>>

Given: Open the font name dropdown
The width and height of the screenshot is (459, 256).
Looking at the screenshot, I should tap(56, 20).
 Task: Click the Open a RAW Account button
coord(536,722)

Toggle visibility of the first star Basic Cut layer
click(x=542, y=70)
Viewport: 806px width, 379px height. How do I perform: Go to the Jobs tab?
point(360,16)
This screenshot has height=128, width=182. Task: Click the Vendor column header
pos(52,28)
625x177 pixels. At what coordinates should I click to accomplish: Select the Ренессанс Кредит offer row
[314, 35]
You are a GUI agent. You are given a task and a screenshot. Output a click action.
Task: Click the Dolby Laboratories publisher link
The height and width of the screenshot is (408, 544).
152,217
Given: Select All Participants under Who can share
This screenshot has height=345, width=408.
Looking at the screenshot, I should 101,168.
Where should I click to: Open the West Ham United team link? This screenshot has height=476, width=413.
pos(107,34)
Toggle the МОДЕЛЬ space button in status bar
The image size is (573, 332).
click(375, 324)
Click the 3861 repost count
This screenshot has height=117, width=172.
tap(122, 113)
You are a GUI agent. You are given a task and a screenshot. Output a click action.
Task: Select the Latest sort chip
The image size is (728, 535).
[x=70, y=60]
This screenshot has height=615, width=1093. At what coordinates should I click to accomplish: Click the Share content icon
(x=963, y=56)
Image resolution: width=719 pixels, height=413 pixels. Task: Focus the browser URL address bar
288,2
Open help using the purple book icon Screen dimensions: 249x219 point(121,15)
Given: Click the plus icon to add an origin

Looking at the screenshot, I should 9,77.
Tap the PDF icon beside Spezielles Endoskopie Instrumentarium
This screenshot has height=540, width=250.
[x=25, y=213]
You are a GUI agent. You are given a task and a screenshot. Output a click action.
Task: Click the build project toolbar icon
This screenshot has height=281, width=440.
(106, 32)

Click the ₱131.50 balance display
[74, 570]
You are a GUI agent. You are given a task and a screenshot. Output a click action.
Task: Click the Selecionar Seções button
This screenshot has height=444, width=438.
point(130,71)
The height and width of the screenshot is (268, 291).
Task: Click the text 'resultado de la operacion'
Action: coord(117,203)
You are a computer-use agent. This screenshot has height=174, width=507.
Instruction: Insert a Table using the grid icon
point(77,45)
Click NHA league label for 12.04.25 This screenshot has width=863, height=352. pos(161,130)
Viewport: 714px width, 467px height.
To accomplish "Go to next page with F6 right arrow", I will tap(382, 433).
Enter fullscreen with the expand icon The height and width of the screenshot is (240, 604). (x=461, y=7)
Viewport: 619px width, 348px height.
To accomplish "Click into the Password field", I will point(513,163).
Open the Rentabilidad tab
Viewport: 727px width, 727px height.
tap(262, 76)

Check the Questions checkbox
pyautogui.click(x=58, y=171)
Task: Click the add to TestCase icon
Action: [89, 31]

<<

EXERCISE DETAILS:
Reproduce each line of the records in which the word "with" appears.

EXERCISE OUTPUT:
To accomplish "Go to next page with F6 right arrow", I will tap(382, 433).
Enter fullscreen with the expand icon The height and width of the screenshot is (240, 604). (x=461, y=7)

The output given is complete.